As flores do meu jardim renascem todos os dias com a promessa e a esperança das novas seivas. Que seja assim também em nossas vidas.

photo: j.finatto
  

sábado, 8 de novembro de 2014

Eduardo Salavisa e a viagem no quotidiano

Jorge Adelar Finatto


Eduardo Salavisa. Elevador da Glória, Lisboa
 
Eduardo Salavisa é um “desenhador do quotidiano”, conforme define o título do seu blog.¹  Descobri seu trabalho através do jornal Público², um dos mais importantes de Portugal, que reproduz a página do autor na edição da internet.
Num determinado lugar seleciona as figuras,  perscruta a luz, as cores, as formas, os tons, os significados, a vida escondida. Munido com as ferramentas de trabalho (cadernos, lápis, canetas, tintas, etc.) constrói sua arte impregnada com as coisas do dia a dia.
Um desenhador do cotidiano é alguém que habita a realidade, busca-lhe sentidos, nuances, beleza. Não se ausenta da experiência de viver, pelo contrário, vai para o ambiente físico e espiritual onde a existência acontece. Ali as pessoas vivem e tecem suas histórias.
O talento do artista leva-nos a percorrer com ele os caminhos por onde anda (que não são poucos). Seus passos desenham trajetos pelas ruas de Lisboa, a cidade natal onde vive, mas não ficam só ali, deambulam pelo planeta afora.
 
Eduardo Salavisa. Aqueduto das Águas Livres, Amoreiras, Lisboa


Ele enche cadernos e cadernos em cada saída de casa, em cada viagem. É um viajante do mundo. Leva pouca bagagem e muito olhar. O resultado deste inventário minimalista – pequenas coisas, na aparência, no seu traço ganham contornos de grandeza humana – pode ser visto nos desenhos que nos abrem a vista para o invisível, para o não manifesto, para os detalhes que revelam o coração dos seres e objetos.

Dados sobre a localização de alvos visíveis:
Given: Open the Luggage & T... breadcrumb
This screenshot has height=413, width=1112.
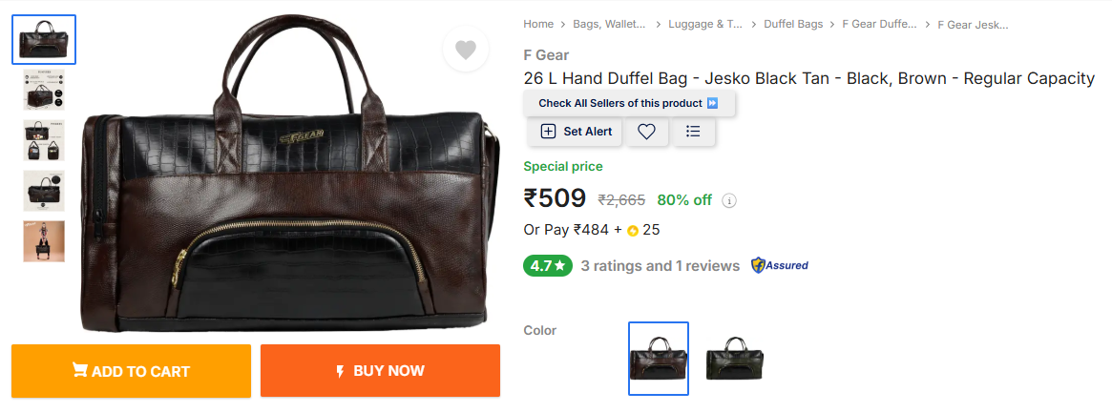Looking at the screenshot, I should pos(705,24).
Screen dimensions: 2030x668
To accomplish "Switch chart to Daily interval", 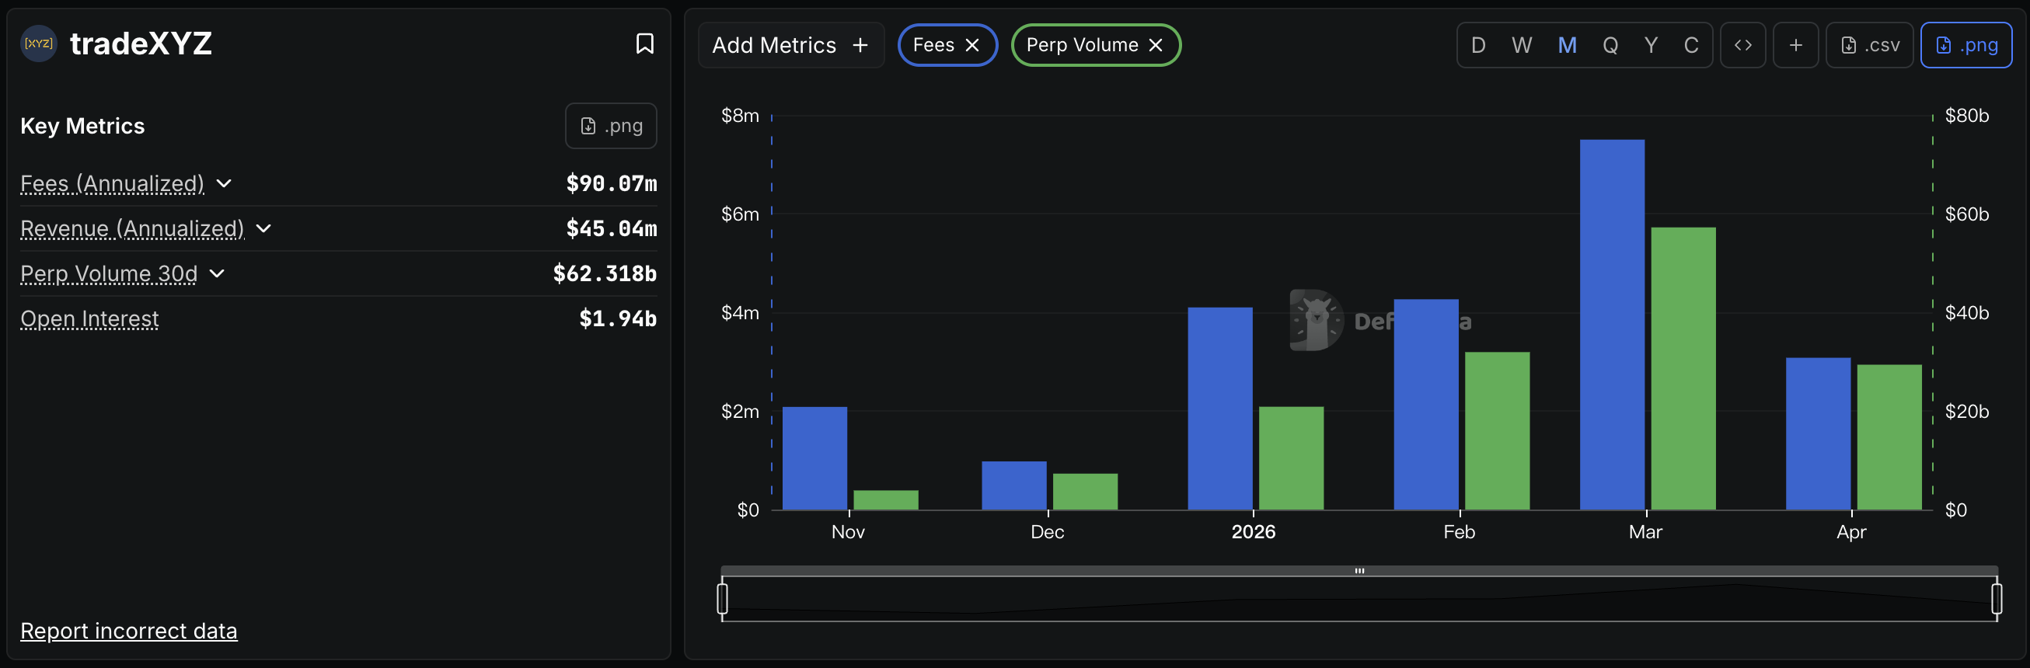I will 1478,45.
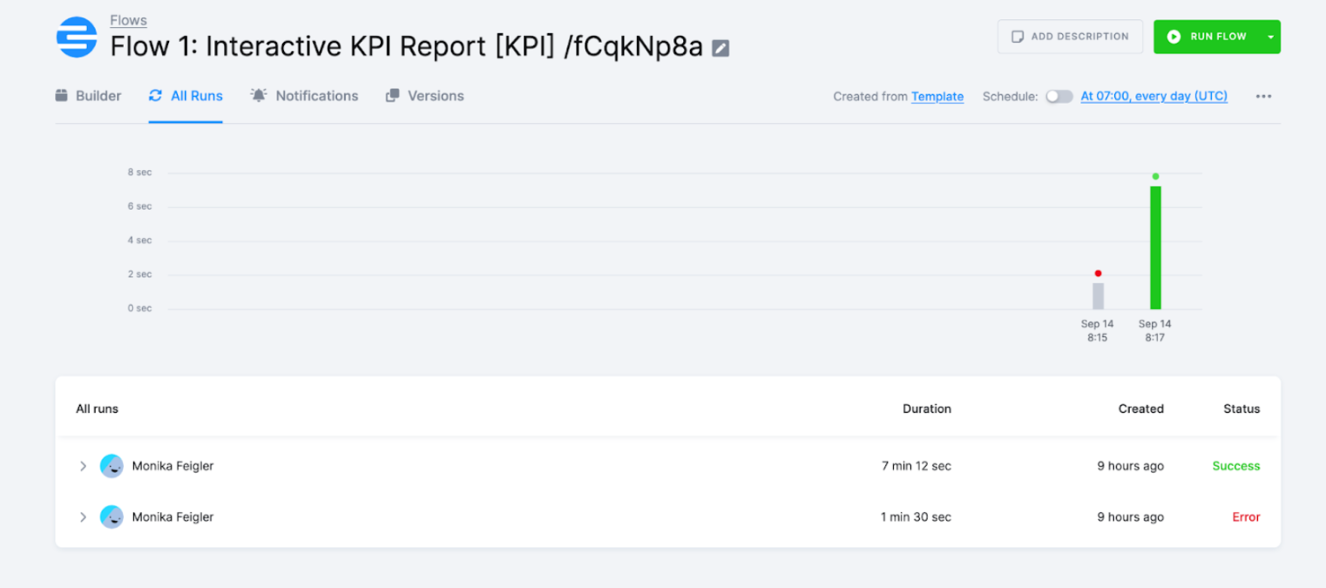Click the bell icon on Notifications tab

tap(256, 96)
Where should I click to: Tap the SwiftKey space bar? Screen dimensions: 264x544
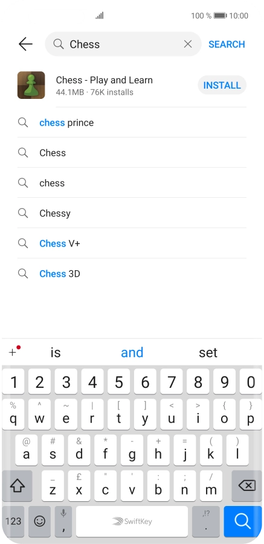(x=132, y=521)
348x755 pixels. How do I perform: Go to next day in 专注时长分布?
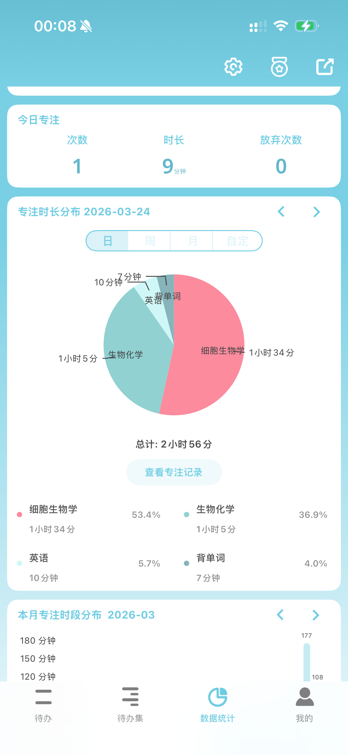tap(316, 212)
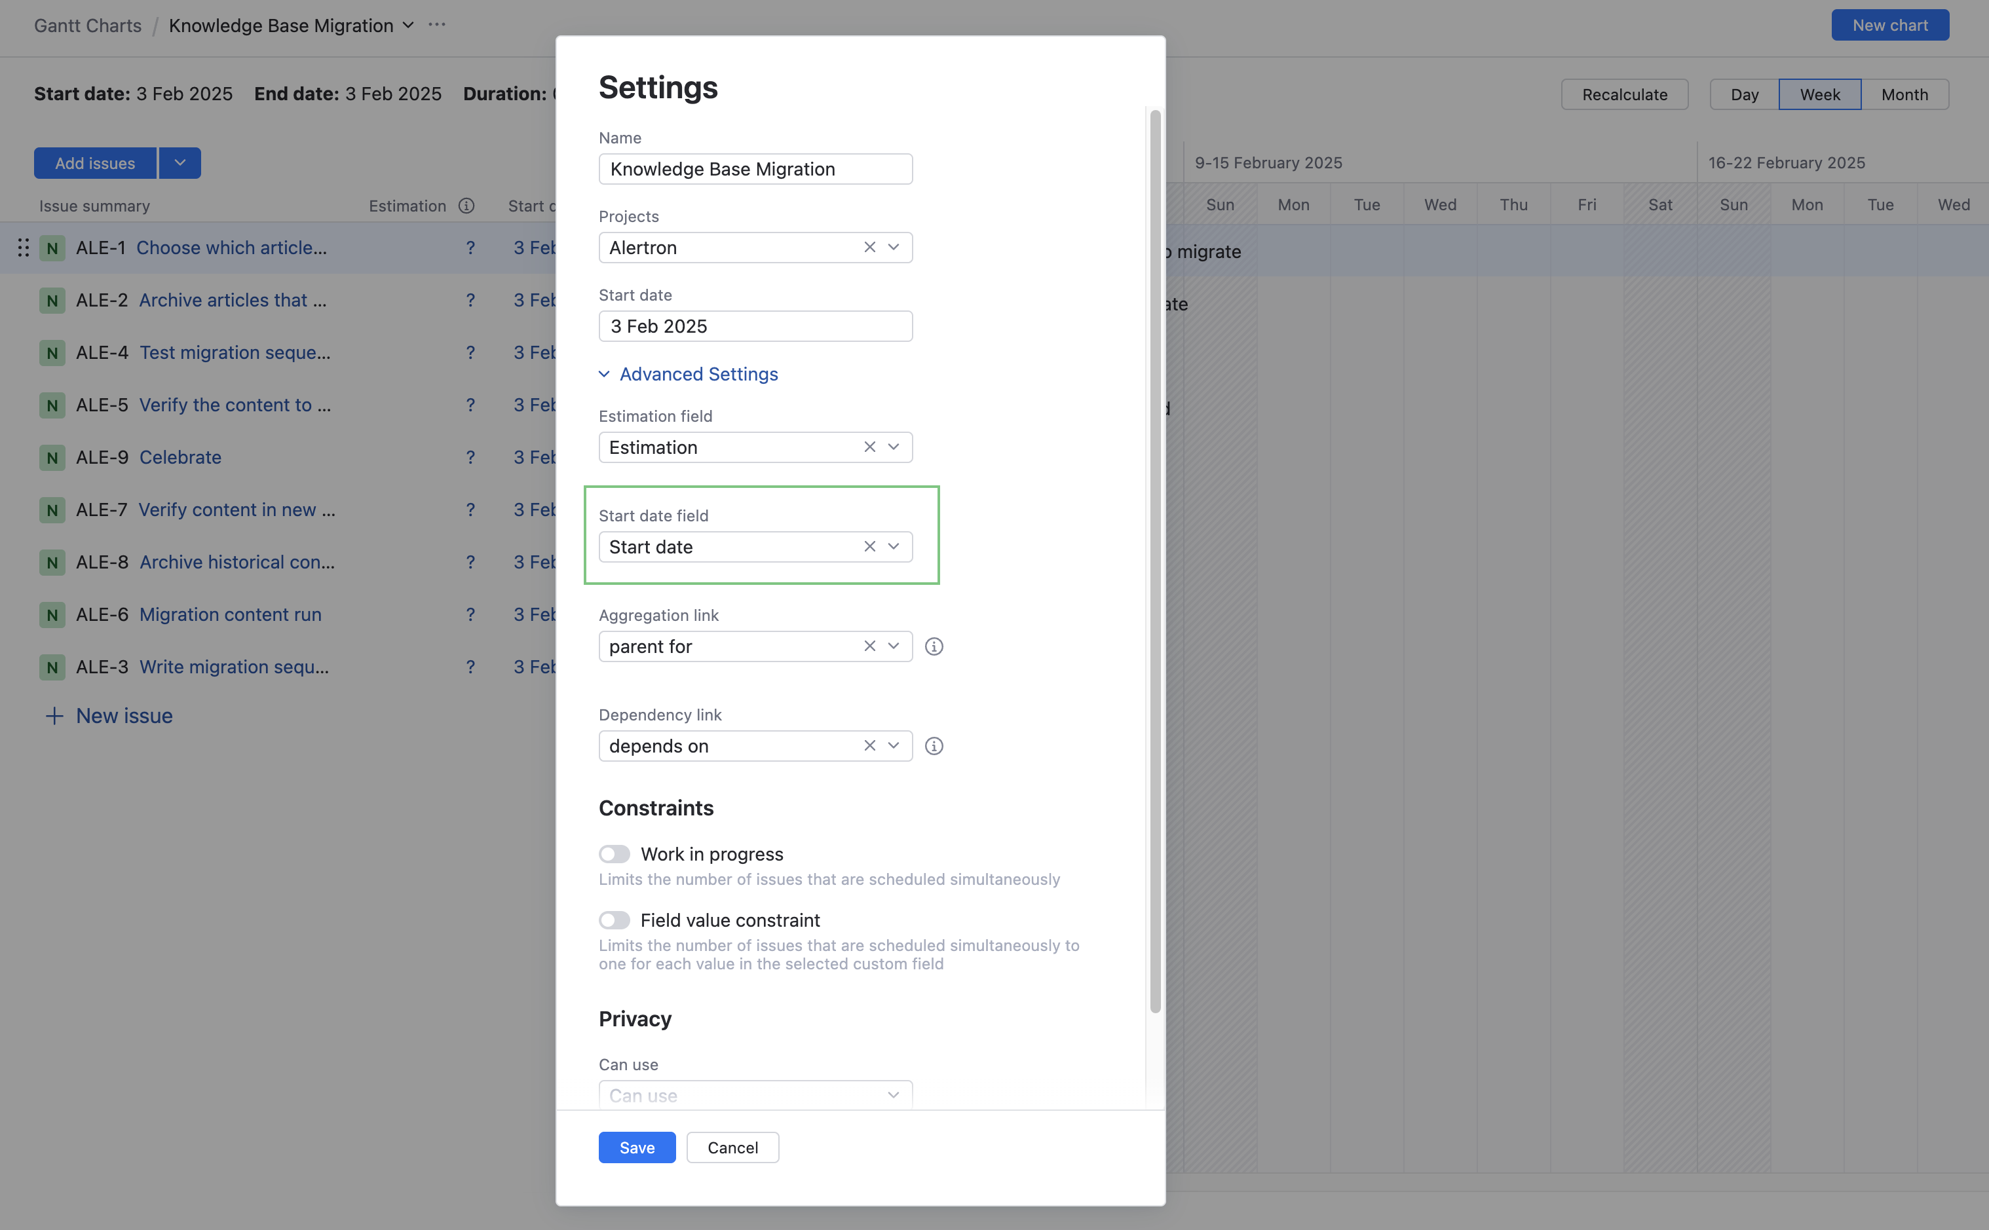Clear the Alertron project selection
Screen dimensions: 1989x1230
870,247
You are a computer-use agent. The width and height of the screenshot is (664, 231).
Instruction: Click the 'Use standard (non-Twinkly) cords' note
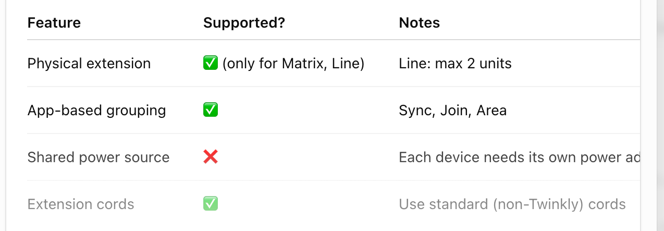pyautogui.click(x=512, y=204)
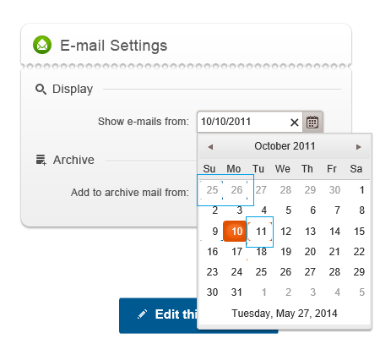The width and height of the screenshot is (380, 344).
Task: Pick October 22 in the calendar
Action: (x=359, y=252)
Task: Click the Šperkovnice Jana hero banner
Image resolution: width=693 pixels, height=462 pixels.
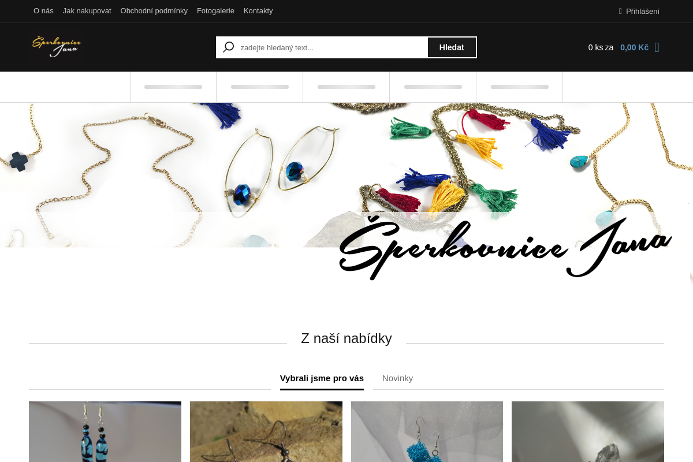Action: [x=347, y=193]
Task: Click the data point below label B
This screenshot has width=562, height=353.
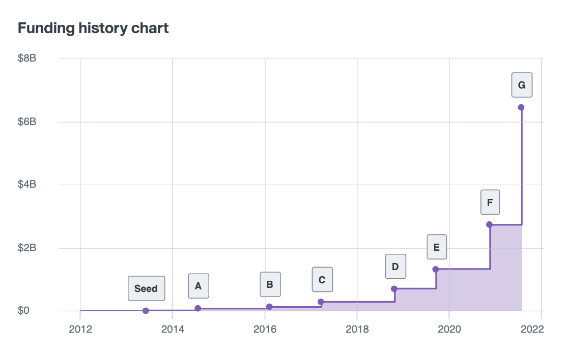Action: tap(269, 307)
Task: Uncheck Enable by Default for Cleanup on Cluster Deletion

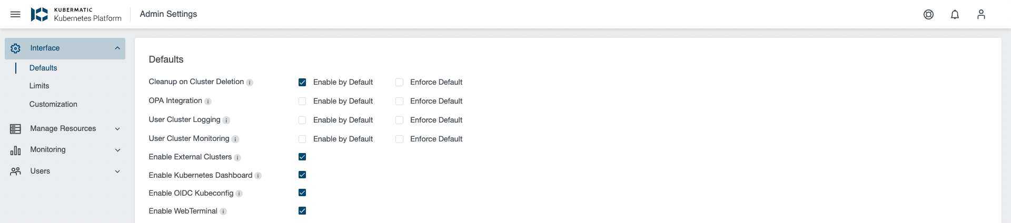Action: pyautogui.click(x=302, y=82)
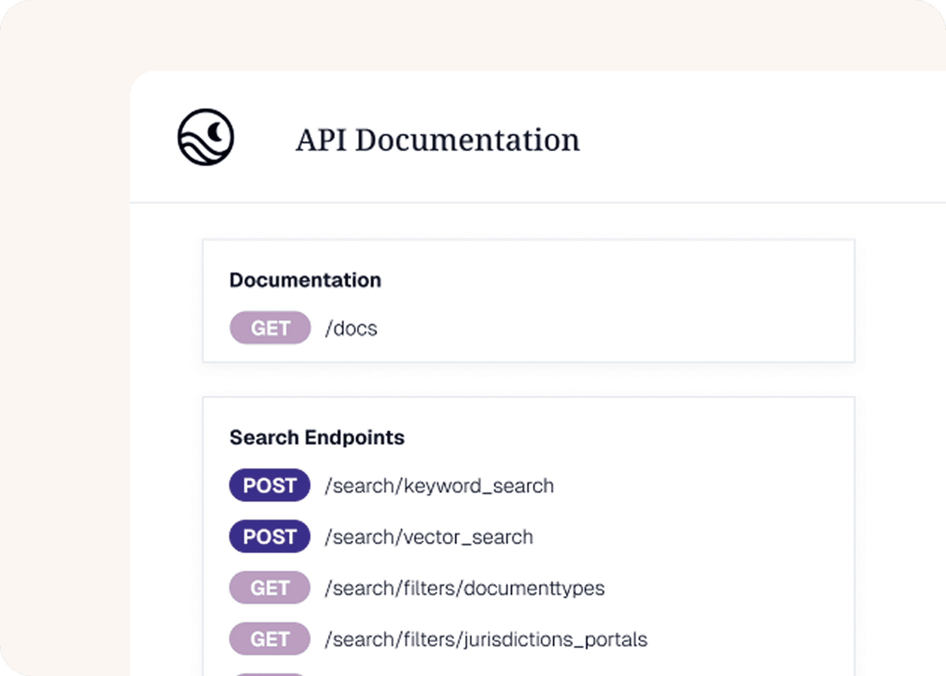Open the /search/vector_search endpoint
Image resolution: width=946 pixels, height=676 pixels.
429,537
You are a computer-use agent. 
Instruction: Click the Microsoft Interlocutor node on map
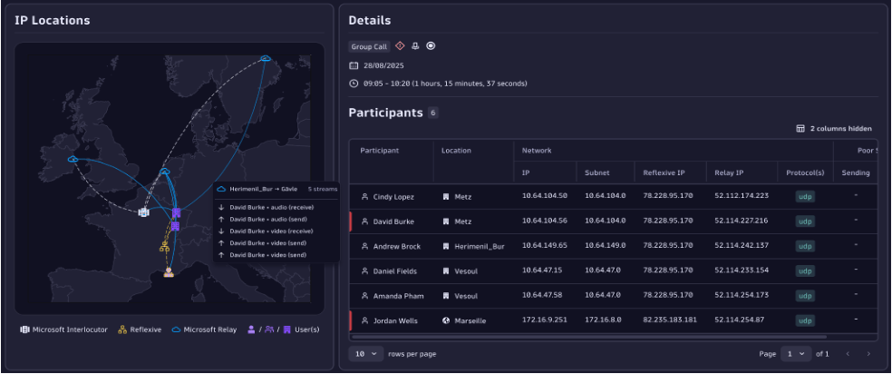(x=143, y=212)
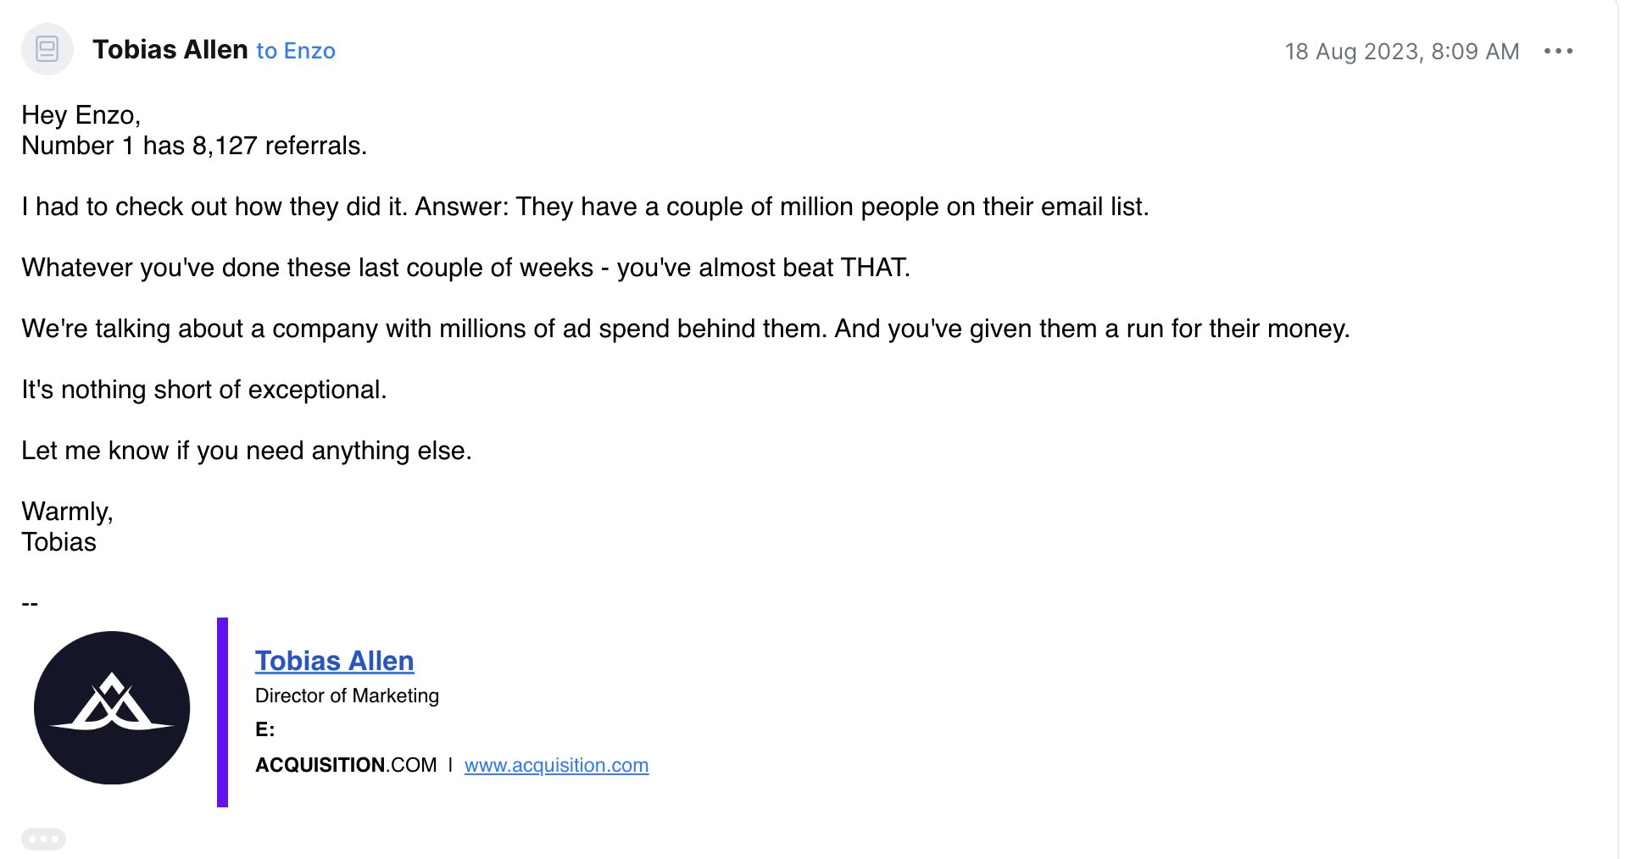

**O QUE SE PEDE**: Continue o texto sobre o desenhador Eduardo Salavisa a partir da última frase apresentada. Não é preciso consultar os registros.

**RESPOSTA DA TAREFA**:
Eduardo partilha sua arte e seu conhecimento através de aulas, oficinas, palestras e exposições, além dos livros que publica. Experiente no ofício, costuma ser convidado a organizar edições de obras com autores que se dedicam aos diários gráficos.
É o caso do livro "Diários de Viagem 2. Desenhadores-Viajantes", no qual ele coordena 30 viagens de vários desenhadores (pessoas de diversas profissões). Nele participa com um texto introdutório, além de um trabalho que fez sobre uma viagem à Patagônia. A obra será lançada no próximo dia 22 de novembro, em Lisboa, às 18h, no Museu Bordalo Pinheiro.
Conversei com Eduardo, por e-mail, nessa semana (em Lisboa tive o prazer de conhecê-lo pessoalmente em janeiro deste ano). Fiz-lhe algumas perguntas e as respostas ilustram essa atividade que, para nós, no Brasil, ainda é uma novidade.

- Eduardo, o que é um diário gráfico e desde quando esta forma de expressão existe?
 
Eduardo Salavisa

O caderno de desenho tem uma longa tradição. Conhecemos os de Leonardo da Vinci, onde apontava as suas observações e reflectia sobre elas. Quando os jovens aristocráticos europeus faziam a viagem de iniciação, chamada “Grand Tour”, levavam sempre um caderninho para desenhar o que viam. Todos os artistas, ou pretendentes a serem-no, usam-no. Não só os das artes visuais mas também os da escrita. São suportes transportáveis que se podem usar em qualquer lugar e circunstância. Um apontamento, uma reflexão, um compasso de espera.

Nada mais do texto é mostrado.